[Tutor] Splitting strings into blocks

Mon May 1 14:57:27 CEST 2006

Daniel Watkins wrote:
> Hi list,
> I'm currently working on a program to parse LaTeX style maths expressions and 
> provide an answer. For example, I have the expression "2^\frac{1}{2}". I'm 
> trying to work out a way to split this into it's most basic blocks of LaTeX 
> (i.e. 2^ and \frac{1}{2}) while maintaining a record of the depth of the 
> expression (i.e. (2^,0),(\frac{1}{2},1)). I will then process this list from 
> the highest order downwards, feeding the deeper results progressively into 
> shallower elements until all have been calculated.
> LaTeX allows me to legally express the previously stated expression as 
> "{2^{\\frac{1}{2}}}". This makes it much easier to figure out where the units 
> of LaTeX are located. The depth of any item can now be expressed as the 
> number of unpaired opening or closing braces between the element and the 
> start or end of the expression.
> I'm essentially looking for a way to split the string up along the braces, 
> while recording the number of braces between the split and either end of the 
> expression.

First, I'll echo Danny's question - why do you need to do this?

For a general parser of LaTex expressions you will want to use a parsing 
package. I have found pyparsing to be pretty easy to use but there are 
many others. Someone may have solved this problem already.

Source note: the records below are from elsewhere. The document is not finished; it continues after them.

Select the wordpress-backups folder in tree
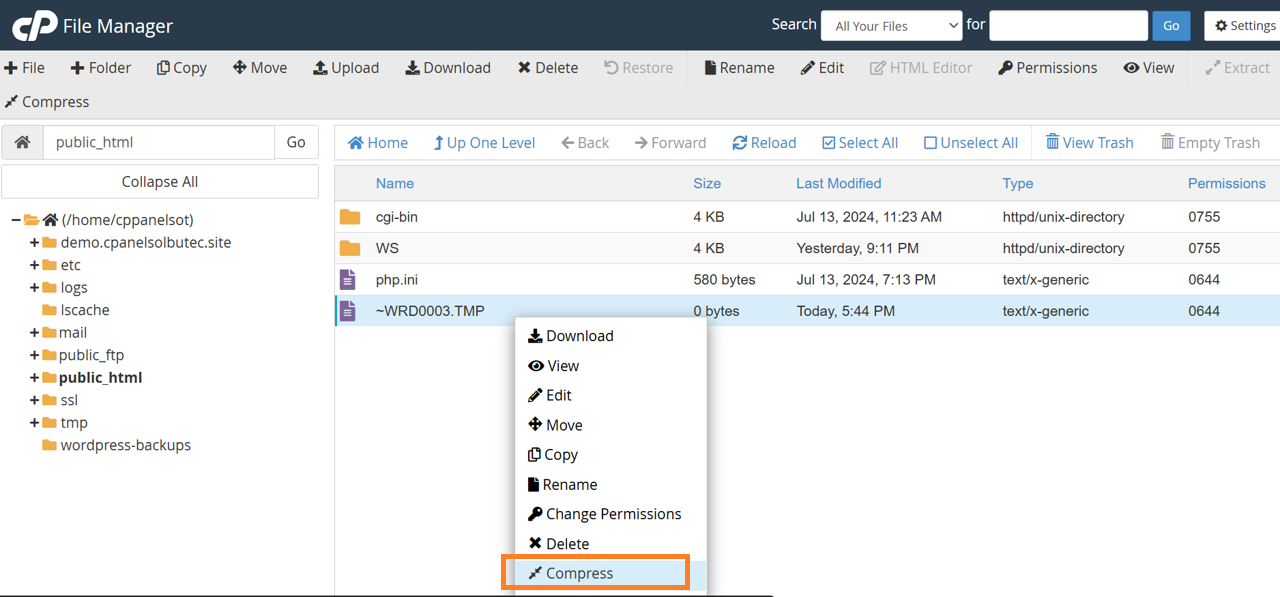[125, 445]
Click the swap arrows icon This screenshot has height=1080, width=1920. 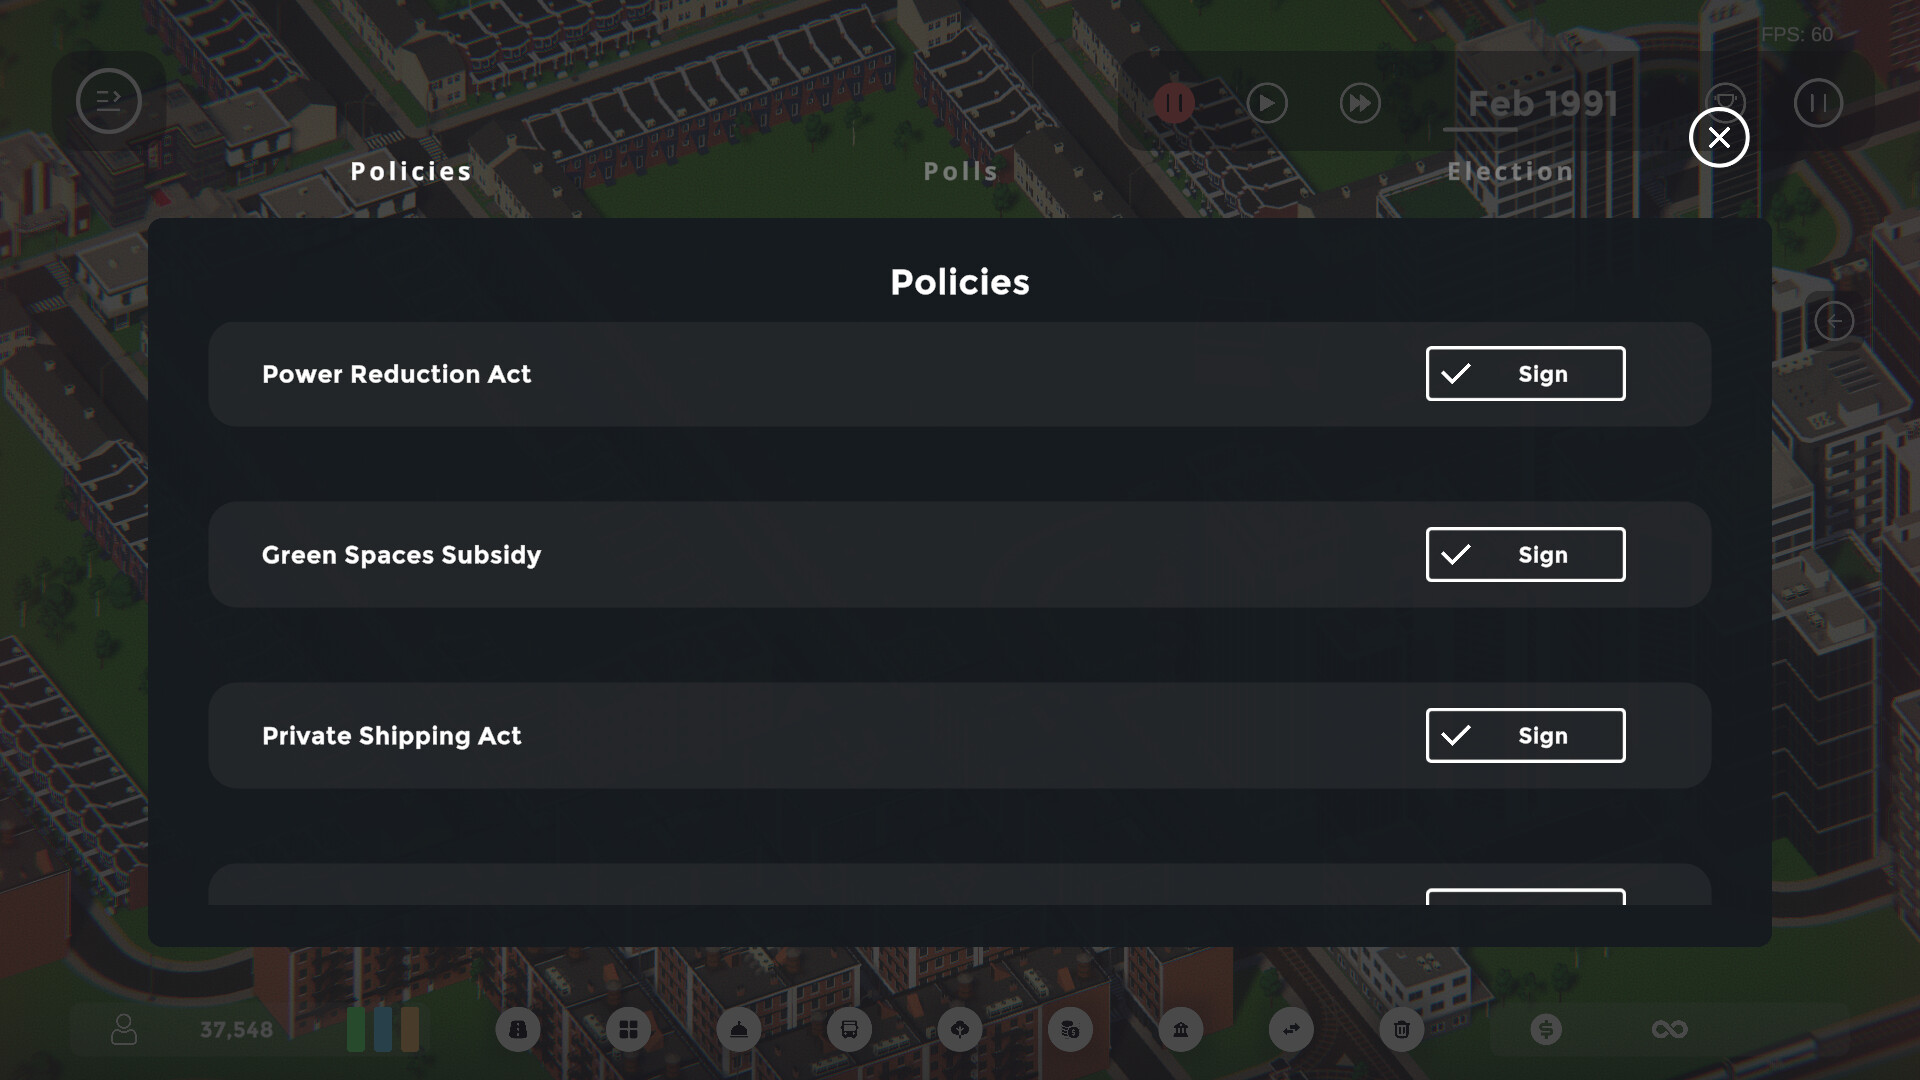click(1291, 1029)
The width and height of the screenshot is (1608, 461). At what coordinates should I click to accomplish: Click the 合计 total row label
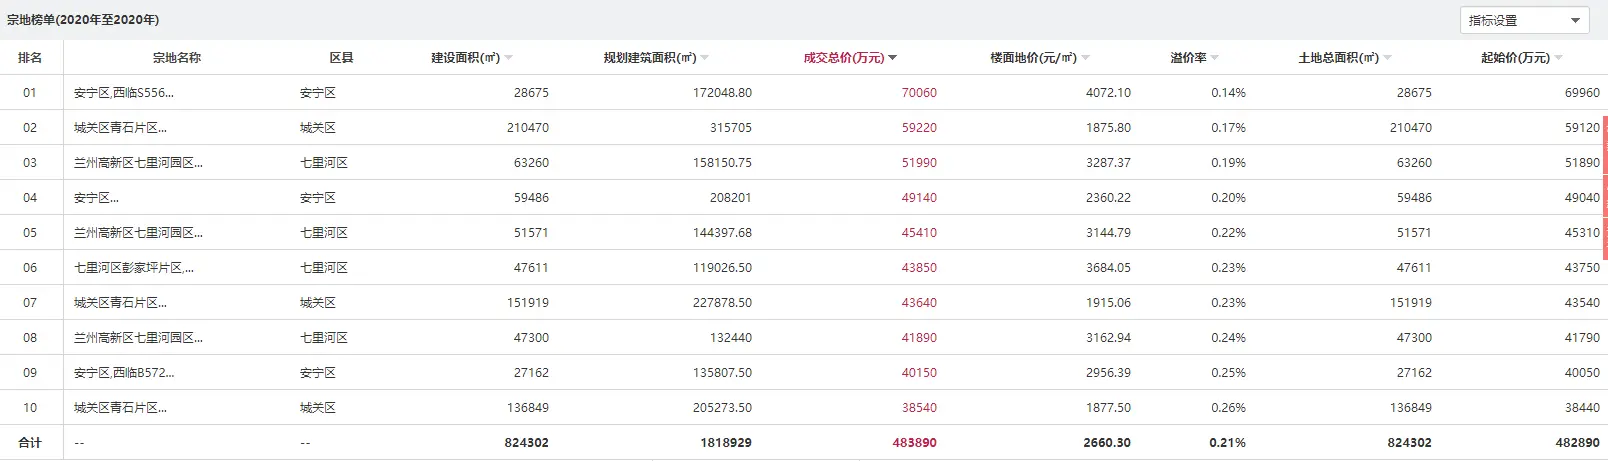click(x=30, y=443)
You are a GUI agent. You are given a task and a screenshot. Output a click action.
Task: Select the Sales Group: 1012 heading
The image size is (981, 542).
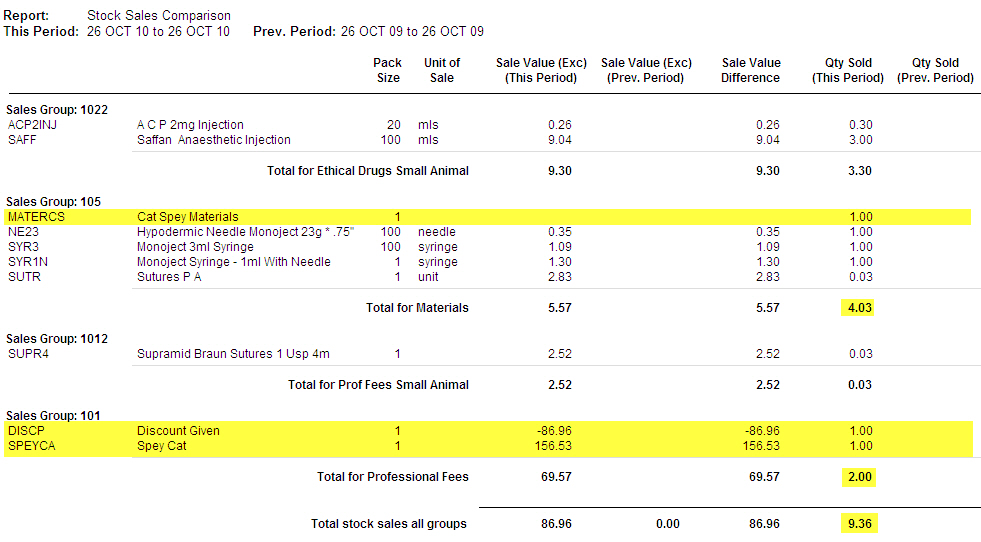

To answer your specific question, here is code that uses re.split() to 
break an expression on the braces, then a simple loop through the 
results keeps track of nesting level and prints the depth of each token 
between the braces:

import re

data = r"{2^{\\frac{1}{2}}}"

depth = 0

for token in re.split(r'([{}])', data):
     if token == '{':
         depth += 1
     elif token == '}':
         depth -= 1
     elif token:
         print depth, token

Kent